Written instruction - Rewrite the lines of the entries below as a JSON list of strings, with one string per line and no blank lines. Leave the pictures out.

Stored rows -
****************************************

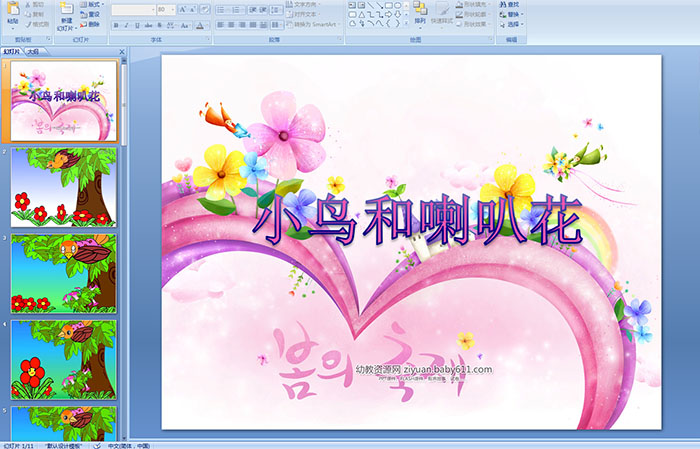Toggle Italic formatting
The image size is (700, 449).
[x=125, y=25]
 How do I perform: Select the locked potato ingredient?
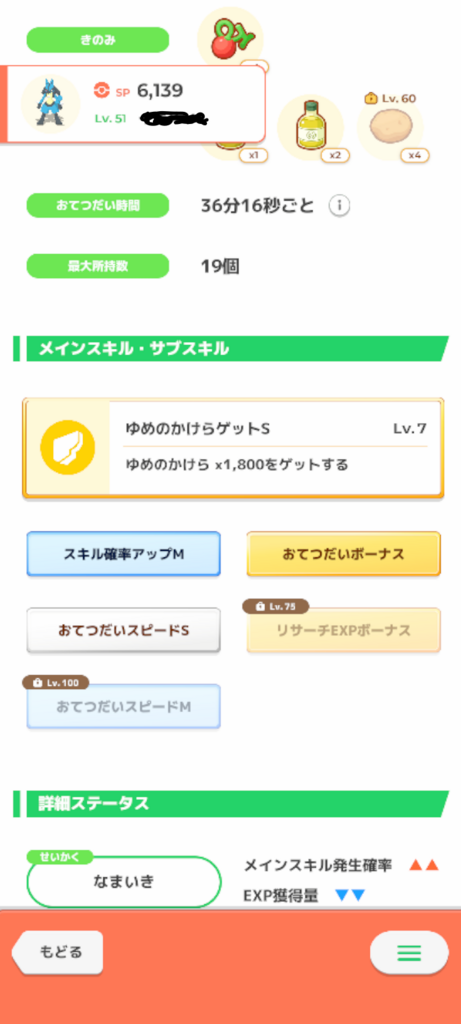(390, 127)
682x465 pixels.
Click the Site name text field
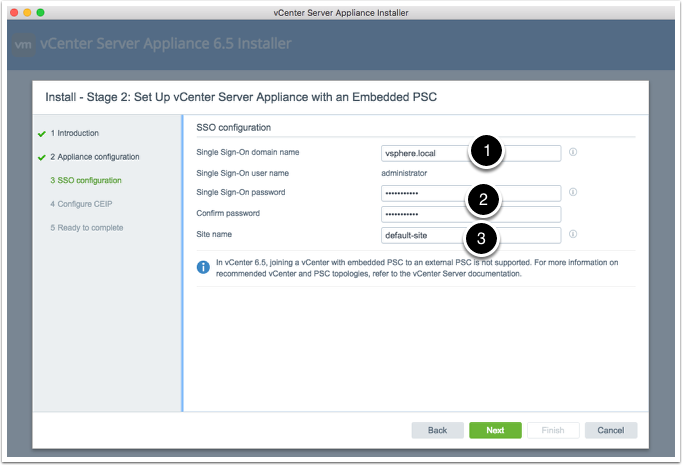[420, 236]
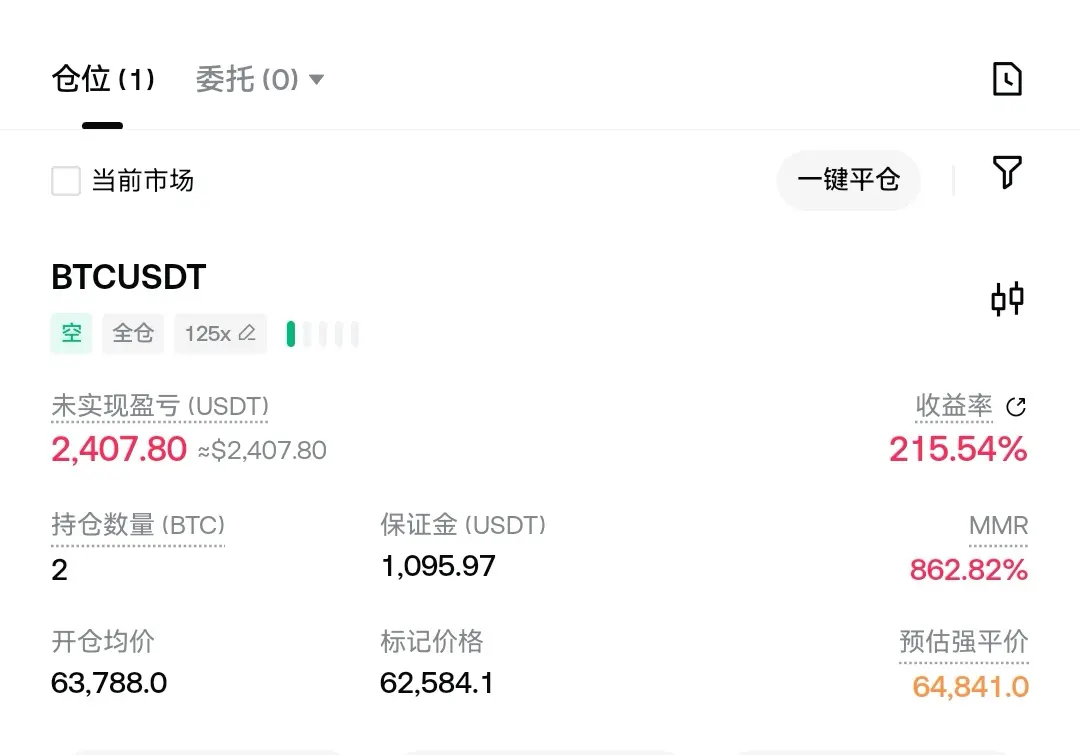Edit leverage with the 125x pencil icon
The height and width of the screenshot is (755, 1080).
pyautogui.click(x=247, y=333)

****************************************

Answer to this task -
[
  "Toggle Italic formatting",
  "The image size is (700, 449).",
  "[x=125, y=25]",
  " How do I perform: Select the locked potato ingredient?",
  "(390, 127)",
  "682x465 pixels.",
  "Click the Site name text field",
  "[420, 236]",
  "Edit leverage with the 125x pencil icon",
  "The height and width of the screenshot is (755, 1080).",
  "pyautogui.click(x=247, y=333)"
]